Per quanto riguarda il documentario, oltre ai dettagli forniti sulle tecniche di realizzazione di un film in stop-motion, è interessante notare alcune delle opinioni degli animatori (fondamentale, a mio parere, la frase "un animatore è in realtà un attore troppo timido e timoroso per mostrarsi alla telecamera, che rivive le emozioni della recitazione attraverso le immagini dei personaggi cui lui stesso dà vita") e, soprattutto, il rapporto fra il tempo di produzione e quello "di narrazione": per l'utilizzo di tecniche come questa, come già citato, a una settimana di lavoro dell'intera troupe corrisponde un minuto (!!!) di pellicola, che spesso può essere irrimediabilmente perduto se le luci, la fotografia o un particolare di scena non sono in perfetto ordine (non esiste la possibilità di rigirare una scena se non ricostruendo l'intera sequenza).
Vincent, il primo cortometraggio realizzato da Burton, risalente al periodo in cui il futuro regista lavorava come animatore alla Disney, è una fiaba gotica - e per nulla disneyana - dai risvolti espressionisti, soprattutto per quanto riguarda l'aspetto visivo, molto interessante per l'interpretazione psicologica delle proiezioni di un ragazzino introverso - probabilmente una sorta di "autoritratto" - e ricca di citazioni - Edgar Allan Poe su tutte-.
Frankensweenie, invece, di lunghezza maggiore (quasi mezz'ora contro i sette minuti scarsi di Vincent) assume già la connotazione di quelli che saranno i primi lungometraggi di Burton, soprattutto Edward mani di forbice, con chiari riferimenti al mito di Frankenstein (qui applicato a una dimensione più fanciullesca) non solo in chiave letteraria, ma anche cinematografica: probabilmente, oltre agli espressionisti, James Whale ha influenzato non poco il gusto gotico del giovane Tim.

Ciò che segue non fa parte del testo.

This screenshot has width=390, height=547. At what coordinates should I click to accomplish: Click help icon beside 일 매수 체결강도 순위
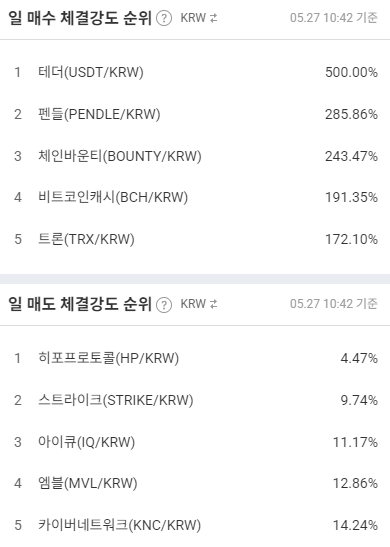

Curiose le apparizioni di Barrett Oliver (La storia infinita, D.A.R.Y.L.) e Shelley Duvall (Shining) nei ruoli di protagonisti.
Commento Finale Gli ultimi dieci anni hanno visto una nuova fioritura del cinema d'animazione che, per la prima volta dopo fin troppo tempo, pare respirare e cominciare a guadagnare il rispetto (e i premi) che merita, superando (finalmente) la chiara, lineare e buonista consuetudine Disney: dall'Orso d'oro dei capolavori di Miyazaki alla partecipazione ai festival di Venezia e Cannes di Otomo e Adamson, passando attraverso i diciassette oscar accumulati negli anni dalla straordinaria Pixar, il mondo dei "cartoni" si è sicuramente - e meglio di tanti altri generi - lanciato nel nuovo millennio.
Se tutto questo è ormai una realtà consolidata, e anche i critici cominciano a prendere sul serio un filone per troppo tempo snobbato, non è solo merito dei geniali "Chi ha incastrato Roger Rabbit?" e "Toy Story", pionieri del loro genere, ma anche a lavori come questo "Nightmare before Christmas", senz'altro meno famoso dei suoi "colleghi", ma altrettanto illustre.
Se abbiamo visto Burton fare - e non una sola volta - di meglio come autore, è pur vero che più di quanto hanno realizzato Selick e la sua troupe difficilmente si potrà fare, tecnicamente parlando, perlomeno in quest'ambito. Pionieristico.